There is no elevator from the hotel’s ground floor entrance, sandwiched between two shops and the reception areas above. Room 114 occupies the third-floor corner, overlooking the central boulevard and principal shopping street of the city, but just above its noise. From the cozy bow window alcove, it looks out over the valley of the Princes Street Gardens to Castle Rock and the impregnable walls of Edinburgh Castle.
Exploring the New Town neighborhood
Across the street from the front window of Room 114 stands the Scott Monument, raised in 1844, and at 200-feet high, it’s the second-largest monument to a literary figure in the world.
It honors Sir Walter Scott, not only Scotland’s preeminent historical novelist but a hero of its culture. Scott’s imprint lies throughout the city: Waverley Station (after his Waverley novels), as well as the hotel name and the Abbotsford pub just around the corner (after his baronial Border’s home) are just the beginning. The influential writer, however, is far from the only figure memorialized by monument; Edinburgh is a city of statues and columns remembering Scottish and British military and cultural heroes: Dr. Livingstone, David Hume, and Adam Smith, the Duke of Wellington and Lord Nelson.
Princes Street itself runs only five long blocks, its pavements always bustling with local shoppers and tourists. Edinburgh’s central tram line runs down the middle and every city and regional bus line must converge on this street (count a dozen or 15 in view at any time during the busiest hours).
The Princes Street Gardens evolved when the “Nor’ Loch” below the Old Town was drained in the 18th century for the building of the planned Georgian New Town. The extensive civic gardens run from the Scott Monument the length of the street with broad lawns, immaculate flower beds concert stage, and a scattering of vendors providing refreshments. The middle, what is known as The Mound, holds the elegant classical buildings of the Scottish National Gallery and the Scottish Academy of Art and Architecture.
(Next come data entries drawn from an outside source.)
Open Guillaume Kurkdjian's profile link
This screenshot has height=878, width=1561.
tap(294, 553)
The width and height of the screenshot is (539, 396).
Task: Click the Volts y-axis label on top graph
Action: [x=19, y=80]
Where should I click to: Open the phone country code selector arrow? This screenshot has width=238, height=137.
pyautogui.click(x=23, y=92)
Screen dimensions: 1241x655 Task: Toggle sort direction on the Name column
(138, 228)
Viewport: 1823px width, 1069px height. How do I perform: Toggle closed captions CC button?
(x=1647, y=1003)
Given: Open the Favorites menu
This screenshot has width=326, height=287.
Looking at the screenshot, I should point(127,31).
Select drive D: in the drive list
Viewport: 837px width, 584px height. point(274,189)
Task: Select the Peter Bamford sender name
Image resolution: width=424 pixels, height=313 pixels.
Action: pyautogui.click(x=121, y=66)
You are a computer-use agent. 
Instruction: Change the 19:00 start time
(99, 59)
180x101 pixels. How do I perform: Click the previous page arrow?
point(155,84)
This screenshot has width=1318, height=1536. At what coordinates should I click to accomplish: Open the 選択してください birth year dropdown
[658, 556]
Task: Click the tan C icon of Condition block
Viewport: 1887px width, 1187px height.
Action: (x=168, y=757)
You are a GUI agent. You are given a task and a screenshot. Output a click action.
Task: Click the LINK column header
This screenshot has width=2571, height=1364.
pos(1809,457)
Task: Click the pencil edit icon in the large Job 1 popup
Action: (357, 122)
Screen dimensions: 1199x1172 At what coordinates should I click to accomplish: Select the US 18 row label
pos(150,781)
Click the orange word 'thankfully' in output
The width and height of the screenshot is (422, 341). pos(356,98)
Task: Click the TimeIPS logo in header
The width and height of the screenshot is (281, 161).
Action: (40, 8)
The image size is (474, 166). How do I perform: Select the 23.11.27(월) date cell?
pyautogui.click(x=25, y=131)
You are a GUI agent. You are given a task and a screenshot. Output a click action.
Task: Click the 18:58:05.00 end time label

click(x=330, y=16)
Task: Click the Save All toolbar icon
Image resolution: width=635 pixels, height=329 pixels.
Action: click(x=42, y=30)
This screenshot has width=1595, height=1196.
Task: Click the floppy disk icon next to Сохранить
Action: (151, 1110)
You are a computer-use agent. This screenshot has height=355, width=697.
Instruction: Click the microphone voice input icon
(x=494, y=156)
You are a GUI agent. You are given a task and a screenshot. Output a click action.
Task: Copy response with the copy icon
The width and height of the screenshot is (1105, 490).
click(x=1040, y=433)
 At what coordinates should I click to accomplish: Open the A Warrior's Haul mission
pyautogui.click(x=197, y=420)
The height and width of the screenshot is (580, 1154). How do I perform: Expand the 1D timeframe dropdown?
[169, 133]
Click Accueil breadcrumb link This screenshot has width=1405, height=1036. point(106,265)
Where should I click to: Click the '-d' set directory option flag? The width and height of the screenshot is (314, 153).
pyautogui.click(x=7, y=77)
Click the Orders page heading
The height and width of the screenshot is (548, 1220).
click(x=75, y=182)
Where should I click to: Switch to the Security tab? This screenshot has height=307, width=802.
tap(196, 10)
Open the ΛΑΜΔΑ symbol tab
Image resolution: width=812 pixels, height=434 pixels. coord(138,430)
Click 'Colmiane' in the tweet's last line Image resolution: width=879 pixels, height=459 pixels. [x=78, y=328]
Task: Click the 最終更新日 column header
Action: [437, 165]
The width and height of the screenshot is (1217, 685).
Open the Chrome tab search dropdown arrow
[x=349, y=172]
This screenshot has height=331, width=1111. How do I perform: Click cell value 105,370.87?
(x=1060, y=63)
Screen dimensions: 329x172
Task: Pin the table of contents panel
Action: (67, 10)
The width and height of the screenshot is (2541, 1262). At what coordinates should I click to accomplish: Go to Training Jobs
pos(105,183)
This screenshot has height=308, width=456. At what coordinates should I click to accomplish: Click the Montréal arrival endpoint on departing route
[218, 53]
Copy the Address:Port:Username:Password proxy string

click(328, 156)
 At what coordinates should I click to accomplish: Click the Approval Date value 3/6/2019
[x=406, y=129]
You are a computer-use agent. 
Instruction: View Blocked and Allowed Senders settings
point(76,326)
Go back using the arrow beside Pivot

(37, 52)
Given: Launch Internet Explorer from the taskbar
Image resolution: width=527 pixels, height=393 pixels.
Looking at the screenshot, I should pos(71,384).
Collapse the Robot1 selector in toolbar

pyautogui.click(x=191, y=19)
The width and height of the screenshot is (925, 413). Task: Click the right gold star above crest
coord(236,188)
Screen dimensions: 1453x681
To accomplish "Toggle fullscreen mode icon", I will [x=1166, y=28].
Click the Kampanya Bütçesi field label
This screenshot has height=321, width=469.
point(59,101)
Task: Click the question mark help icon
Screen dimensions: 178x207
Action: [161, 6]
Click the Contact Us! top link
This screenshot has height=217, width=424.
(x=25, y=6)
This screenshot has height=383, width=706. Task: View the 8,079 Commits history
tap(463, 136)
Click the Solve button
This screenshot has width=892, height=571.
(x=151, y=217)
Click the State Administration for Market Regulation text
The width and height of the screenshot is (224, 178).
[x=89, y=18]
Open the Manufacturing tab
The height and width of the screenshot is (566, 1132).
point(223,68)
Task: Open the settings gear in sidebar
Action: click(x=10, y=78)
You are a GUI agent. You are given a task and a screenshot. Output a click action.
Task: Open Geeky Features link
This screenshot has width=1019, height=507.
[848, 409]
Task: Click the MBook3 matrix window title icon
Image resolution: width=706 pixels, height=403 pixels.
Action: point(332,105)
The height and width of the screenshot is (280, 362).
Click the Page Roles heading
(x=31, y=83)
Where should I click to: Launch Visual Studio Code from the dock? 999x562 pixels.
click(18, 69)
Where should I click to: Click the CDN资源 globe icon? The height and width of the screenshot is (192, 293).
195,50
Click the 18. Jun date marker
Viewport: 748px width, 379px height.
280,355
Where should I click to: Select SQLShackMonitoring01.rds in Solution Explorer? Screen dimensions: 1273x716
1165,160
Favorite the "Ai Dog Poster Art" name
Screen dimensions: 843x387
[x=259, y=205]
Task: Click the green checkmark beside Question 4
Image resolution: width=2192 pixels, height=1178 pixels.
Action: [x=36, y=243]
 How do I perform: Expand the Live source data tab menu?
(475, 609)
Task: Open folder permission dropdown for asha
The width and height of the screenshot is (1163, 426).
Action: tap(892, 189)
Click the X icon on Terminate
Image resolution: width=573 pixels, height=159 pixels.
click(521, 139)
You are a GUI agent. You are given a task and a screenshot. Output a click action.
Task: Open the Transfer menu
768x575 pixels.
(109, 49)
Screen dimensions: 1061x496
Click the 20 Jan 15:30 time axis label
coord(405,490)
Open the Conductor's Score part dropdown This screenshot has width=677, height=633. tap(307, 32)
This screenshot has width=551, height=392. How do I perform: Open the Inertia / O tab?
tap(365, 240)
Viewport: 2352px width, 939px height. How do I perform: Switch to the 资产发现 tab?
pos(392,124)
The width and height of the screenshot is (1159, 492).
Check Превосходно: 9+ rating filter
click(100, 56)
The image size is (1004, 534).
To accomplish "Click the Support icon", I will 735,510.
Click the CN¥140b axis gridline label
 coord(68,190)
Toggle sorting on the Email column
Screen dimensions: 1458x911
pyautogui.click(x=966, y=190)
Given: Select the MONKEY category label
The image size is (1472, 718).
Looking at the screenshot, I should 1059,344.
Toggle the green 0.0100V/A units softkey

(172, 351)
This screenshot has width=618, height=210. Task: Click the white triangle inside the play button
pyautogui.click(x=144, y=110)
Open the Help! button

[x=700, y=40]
St. David Street leads a full block uphill from the Scott Monument to St. Andrew Square, a lovely civic park gathered around a 41-foot classical column honoring the First Viscount Melville. Along the low ridge running parallel to Princes Street, the stately boulevard of George Street leads to Charlotte Square with Edinburgh’s monument to Prince Albert. Its upscale shops and restaurants front financial and insurance firms that help the city prosper.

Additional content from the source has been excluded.